Bangladesh received highest ADB fund in 2016
Yokohama, Japan: Bangladesh has become the champion performer in terms of enjoying the best disbursement ratio from the Asian Development Bank (ADB) in 2016 witnessing the highest 23.4 percent ratio totaling $823 million.
"Bangladesh had the highest disbursement ratio of the top five (23.4 percent) with disbursements of $823 million. This was due to a concerted effort by the staff of ADB's South Asia Department, including the Bangladesh Resident Mission, to pursue potential disbursements and advance actions, realise additional disbursements from 2016 contract awards through timely mobilisation of advances, and execute loan savings effectively," said an ADB latest report.
The Manila-based lending agency released the performance review report during the ongoing 50th Annual Meeting of the Board of the Governors of ADB (May 4-7, 2017) being held at the Pacifico Yokohama Conference Center.
The report titled '2016 Development Effectiveness Review (DEfR') said Bangladesh, China, India, Pakistan and Vietnam accounted for 66 percent of all sovereign project and RBL disbursements in 2016.
"Of these top five countries by volume, India accounted for a record $1.38 billion, with a disbursement ratio of 18.2 percent. It was followed by China ($1.31 billion and a disbursement ratio of 19.7 percent) and Pakistan ($838 million, 19.6 percent)," it said.
The report said Vietnam had the lowest ratio of the five (13.8%) with disbursement of $707 million, partly because of government limits on disbursements from projects funded by official development assistance.
Talking to reporters about the report findings, Finance Minister AMA Muhith, now attending the ADB meeting, on Friday said Bangladesh has been a 'star performer' in terms of utilising the fund from the ADB and also from the World Bank. "Our utilisation capacity has definitely improved, but we aren't satisfied yet as there're still so much fund in the pipeline and the pipeline is very big," he said.
He also said Bangladesh is capable enough and there is no question about that. "Whatever we want, we can absorb also that," he added.
The ADB performance review report showed that the overall improvement in the sovereign project and RBL disbursement performance during 2016 was achieved through concentrated efforts by regional departments.
"Close monitoring of project implementation progress, strong collaboration between project team leaders and executing and implementing agencies in promptly resolving implementation issues related to procurement and safeguards, and focus on strengthening the capacity of executing agencies were all contributing factors," it said.
The ADB performance review report said the ADB is delivering on its goal to increase development finance to the Asia-Pacific region, achieving most of its development and operational targets in the four-year period, 2013-16.

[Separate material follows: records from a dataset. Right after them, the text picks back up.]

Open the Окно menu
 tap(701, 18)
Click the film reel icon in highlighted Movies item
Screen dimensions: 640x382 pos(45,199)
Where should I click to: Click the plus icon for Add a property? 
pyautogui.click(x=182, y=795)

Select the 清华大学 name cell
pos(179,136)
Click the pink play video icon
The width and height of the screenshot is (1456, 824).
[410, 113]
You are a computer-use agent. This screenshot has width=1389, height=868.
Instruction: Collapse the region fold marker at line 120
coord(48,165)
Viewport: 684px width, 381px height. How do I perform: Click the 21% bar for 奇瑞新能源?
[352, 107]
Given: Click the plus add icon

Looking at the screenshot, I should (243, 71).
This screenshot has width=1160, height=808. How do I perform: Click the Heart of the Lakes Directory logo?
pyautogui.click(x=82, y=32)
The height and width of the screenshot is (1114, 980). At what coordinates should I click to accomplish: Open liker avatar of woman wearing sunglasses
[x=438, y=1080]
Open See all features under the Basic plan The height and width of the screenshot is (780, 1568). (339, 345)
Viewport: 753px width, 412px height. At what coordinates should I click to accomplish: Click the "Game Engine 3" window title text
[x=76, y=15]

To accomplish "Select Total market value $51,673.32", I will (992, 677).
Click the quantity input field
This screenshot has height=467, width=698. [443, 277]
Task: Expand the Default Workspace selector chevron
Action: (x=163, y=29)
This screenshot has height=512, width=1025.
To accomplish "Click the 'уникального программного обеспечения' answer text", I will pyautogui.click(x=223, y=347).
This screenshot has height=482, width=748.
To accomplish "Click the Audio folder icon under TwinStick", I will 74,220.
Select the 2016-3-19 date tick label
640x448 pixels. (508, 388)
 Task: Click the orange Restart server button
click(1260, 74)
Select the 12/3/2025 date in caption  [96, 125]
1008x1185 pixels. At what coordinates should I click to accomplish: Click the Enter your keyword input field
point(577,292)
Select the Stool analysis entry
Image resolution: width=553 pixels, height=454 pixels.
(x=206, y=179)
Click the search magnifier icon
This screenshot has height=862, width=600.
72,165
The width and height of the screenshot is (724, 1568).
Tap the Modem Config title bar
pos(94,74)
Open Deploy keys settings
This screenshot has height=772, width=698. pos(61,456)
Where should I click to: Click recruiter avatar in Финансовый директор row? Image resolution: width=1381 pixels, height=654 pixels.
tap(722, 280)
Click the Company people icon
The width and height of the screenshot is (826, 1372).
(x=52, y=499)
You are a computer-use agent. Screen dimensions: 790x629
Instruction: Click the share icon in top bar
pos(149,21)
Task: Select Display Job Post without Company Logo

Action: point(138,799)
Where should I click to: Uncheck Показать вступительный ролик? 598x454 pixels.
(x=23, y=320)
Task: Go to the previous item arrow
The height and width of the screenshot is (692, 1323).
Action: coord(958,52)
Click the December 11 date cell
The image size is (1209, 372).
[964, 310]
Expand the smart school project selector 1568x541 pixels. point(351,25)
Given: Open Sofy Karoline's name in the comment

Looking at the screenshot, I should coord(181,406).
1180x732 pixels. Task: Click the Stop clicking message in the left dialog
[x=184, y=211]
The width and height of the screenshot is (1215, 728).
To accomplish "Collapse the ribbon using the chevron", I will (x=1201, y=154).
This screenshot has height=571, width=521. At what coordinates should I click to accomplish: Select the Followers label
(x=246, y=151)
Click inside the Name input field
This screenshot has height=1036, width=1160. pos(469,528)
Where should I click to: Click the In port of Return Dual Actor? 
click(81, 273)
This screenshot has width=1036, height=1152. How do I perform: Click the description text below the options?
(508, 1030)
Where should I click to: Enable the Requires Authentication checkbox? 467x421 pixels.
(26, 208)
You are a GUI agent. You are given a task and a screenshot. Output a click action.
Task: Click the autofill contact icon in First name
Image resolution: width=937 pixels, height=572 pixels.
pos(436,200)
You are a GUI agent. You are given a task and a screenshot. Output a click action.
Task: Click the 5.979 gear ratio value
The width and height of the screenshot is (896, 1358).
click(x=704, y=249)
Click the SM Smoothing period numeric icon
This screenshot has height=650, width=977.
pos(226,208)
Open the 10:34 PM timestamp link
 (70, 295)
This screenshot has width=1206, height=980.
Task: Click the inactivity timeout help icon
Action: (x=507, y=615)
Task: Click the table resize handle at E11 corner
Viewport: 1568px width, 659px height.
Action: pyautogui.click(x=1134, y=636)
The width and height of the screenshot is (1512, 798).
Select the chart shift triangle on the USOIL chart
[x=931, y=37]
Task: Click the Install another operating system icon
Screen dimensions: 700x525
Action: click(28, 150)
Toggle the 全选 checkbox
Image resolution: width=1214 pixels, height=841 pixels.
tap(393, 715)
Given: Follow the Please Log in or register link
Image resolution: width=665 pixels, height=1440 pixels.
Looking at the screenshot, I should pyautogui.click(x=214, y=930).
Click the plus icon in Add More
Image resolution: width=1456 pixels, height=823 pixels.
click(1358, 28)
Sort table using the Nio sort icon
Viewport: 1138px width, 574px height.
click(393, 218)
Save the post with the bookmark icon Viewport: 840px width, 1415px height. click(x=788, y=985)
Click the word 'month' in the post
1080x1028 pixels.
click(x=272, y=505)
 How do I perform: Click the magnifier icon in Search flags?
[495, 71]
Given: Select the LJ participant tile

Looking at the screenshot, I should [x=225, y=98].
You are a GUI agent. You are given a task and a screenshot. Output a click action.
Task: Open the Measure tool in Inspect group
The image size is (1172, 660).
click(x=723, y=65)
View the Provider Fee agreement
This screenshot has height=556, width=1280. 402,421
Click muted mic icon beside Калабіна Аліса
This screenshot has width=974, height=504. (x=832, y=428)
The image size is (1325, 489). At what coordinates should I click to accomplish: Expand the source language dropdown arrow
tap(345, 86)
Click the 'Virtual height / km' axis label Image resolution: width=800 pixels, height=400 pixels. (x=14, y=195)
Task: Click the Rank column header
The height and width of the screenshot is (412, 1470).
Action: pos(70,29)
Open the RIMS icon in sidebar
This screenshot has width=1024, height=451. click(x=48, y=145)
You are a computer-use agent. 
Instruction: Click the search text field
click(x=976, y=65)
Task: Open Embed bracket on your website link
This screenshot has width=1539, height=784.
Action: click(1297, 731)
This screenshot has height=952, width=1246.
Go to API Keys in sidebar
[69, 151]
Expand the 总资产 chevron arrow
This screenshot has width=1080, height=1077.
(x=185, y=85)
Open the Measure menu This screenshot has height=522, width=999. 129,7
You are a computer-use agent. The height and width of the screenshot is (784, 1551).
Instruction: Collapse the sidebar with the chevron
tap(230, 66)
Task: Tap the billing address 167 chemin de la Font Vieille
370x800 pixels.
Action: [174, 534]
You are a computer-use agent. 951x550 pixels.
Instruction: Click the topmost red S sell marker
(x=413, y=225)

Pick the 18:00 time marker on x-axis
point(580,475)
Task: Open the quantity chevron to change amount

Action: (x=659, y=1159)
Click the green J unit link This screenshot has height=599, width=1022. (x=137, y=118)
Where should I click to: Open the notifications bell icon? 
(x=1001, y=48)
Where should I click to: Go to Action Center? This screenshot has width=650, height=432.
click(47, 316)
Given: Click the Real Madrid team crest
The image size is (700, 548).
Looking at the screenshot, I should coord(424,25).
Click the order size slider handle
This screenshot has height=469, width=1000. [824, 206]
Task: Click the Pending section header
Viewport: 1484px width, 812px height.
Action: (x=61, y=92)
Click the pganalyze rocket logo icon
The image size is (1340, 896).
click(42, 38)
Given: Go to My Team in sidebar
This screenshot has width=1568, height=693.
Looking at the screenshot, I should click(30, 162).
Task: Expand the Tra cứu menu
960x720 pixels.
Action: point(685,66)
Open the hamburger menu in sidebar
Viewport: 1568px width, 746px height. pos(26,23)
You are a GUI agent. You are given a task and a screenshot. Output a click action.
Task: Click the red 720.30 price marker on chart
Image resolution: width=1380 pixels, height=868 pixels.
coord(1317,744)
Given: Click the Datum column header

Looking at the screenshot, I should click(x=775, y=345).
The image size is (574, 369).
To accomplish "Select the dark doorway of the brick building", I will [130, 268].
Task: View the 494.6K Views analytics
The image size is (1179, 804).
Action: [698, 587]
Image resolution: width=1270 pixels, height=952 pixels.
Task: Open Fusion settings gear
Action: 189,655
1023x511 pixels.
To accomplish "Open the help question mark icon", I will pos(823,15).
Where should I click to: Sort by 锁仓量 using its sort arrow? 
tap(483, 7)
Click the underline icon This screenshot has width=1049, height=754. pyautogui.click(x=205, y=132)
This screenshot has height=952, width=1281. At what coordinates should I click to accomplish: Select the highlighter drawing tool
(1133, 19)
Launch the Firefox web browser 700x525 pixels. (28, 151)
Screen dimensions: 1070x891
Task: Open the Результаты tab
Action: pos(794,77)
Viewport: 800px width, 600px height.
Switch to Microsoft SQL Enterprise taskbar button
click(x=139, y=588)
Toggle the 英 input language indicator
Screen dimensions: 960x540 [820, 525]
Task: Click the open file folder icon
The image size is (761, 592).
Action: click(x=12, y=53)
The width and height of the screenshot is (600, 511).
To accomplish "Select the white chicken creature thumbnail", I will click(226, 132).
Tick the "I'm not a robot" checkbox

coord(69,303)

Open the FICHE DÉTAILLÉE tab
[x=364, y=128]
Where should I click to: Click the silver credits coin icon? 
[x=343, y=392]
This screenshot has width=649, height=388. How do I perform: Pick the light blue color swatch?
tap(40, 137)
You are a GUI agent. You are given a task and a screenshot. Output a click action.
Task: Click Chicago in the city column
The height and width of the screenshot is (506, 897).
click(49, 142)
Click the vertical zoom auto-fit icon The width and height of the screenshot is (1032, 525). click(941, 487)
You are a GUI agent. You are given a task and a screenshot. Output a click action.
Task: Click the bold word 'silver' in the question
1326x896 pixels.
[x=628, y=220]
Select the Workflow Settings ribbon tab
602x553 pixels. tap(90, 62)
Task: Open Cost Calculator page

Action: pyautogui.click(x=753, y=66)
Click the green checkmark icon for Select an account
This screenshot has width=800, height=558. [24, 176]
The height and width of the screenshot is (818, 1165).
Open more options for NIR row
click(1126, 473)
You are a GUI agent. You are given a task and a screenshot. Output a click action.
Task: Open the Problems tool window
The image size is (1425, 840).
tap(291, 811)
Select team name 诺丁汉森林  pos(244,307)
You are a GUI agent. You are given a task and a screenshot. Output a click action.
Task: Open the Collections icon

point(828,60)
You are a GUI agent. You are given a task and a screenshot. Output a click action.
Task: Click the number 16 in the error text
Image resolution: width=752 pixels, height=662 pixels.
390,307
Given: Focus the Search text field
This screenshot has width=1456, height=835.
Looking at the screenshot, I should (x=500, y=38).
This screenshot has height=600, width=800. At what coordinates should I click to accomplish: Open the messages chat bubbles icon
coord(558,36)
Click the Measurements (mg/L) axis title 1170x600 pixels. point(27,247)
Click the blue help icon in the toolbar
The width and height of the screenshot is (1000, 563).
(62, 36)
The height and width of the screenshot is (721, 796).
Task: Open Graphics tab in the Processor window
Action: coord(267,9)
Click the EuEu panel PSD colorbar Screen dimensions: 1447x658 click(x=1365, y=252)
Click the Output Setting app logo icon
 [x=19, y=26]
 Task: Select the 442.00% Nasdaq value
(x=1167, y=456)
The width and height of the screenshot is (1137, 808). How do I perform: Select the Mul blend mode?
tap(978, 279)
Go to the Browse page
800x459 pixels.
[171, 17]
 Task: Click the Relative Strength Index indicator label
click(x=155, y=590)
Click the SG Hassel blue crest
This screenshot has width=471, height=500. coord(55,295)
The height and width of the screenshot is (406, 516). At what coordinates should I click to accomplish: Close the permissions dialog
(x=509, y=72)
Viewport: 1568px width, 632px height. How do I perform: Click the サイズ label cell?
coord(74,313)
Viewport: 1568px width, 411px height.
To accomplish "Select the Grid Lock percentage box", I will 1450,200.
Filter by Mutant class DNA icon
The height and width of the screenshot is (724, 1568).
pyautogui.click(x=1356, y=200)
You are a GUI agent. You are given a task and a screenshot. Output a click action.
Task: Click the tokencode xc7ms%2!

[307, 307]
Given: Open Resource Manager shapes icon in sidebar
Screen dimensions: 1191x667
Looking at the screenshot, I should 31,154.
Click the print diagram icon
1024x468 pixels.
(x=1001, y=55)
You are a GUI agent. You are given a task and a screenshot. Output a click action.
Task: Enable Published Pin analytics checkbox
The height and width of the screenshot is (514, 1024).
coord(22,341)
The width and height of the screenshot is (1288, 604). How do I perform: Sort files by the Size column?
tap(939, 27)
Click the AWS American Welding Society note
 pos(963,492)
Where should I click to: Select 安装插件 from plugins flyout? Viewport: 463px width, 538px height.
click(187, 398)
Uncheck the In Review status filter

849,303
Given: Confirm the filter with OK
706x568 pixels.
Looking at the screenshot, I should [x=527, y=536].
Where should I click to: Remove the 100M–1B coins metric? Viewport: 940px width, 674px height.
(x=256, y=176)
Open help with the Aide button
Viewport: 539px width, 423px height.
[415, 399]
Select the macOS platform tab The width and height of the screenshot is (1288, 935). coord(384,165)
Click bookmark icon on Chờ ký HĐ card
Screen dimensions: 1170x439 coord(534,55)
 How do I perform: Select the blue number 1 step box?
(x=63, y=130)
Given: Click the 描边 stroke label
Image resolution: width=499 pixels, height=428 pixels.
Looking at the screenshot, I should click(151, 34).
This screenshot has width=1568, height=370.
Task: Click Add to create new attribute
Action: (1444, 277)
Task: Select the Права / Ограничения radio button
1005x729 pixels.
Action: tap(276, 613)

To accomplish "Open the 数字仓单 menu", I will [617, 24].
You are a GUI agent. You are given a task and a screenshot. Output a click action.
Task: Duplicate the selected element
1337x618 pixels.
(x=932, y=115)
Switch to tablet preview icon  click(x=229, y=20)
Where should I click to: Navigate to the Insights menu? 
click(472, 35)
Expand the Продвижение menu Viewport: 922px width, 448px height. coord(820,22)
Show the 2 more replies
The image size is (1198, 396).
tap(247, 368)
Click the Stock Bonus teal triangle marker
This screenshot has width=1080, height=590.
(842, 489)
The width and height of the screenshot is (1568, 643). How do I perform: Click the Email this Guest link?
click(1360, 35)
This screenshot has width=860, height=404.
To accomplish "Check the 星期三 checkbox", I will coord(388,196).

"ADB is delivering on its commitment to helping the Asia and Pacific region reduce poverty and achieve more inclusive and sustainable growth," said Indu Bhushan, Director General of ADB's Strategy and Policy Department. "ADB will continue streamlining its operations so that it can deliver development solutions more quickly and effectively, while continuing to scale up finance for the region."
The 2016 DEfR, ADB's tenth annual corporate performance assessment, shows that ADB met or surpassed 62 percent of the targets for development results and operational and organisational effectiveness. The report is the fourth and final report under the 2013-16 results framework.
Among the report's main findings are that ADB's climate change mitigation and energy projects, including renewable energy, achieved 100 percent of their intended outputs in 2016. Nearly half of all ADB projects supported climate change adaptation and mitigation efforts.
During the 2013-16 period, ADB financed the building and upgrading of 34,000 kilometers (km) of roads and 1,400 km of railways, the installation of 13 gigawatts of new power generation capacity, a third being renewable, and grid connection of 692,000 households.
New or improved water supply reached 3 million households, while 5.7 million people - 40 percent of whom are women - benefited from improved availability of financial services. More than 2 million teachers were trained. Nearly three quarters of projects achieved ADB's targets for gender mainstreaming, a measure that assesses the extent to which projects integrate gender issues.
ADB approved $17.5 billion in financing in 2016 from its own resources and attracted $13.9 billion in cofinancing - both new high. It also disbursed $12.48 billion, another record. The institution also surpassed its target for public-private partnerships, supporting 58 transactions during the 2013-2016 period and outperforming the target of 50.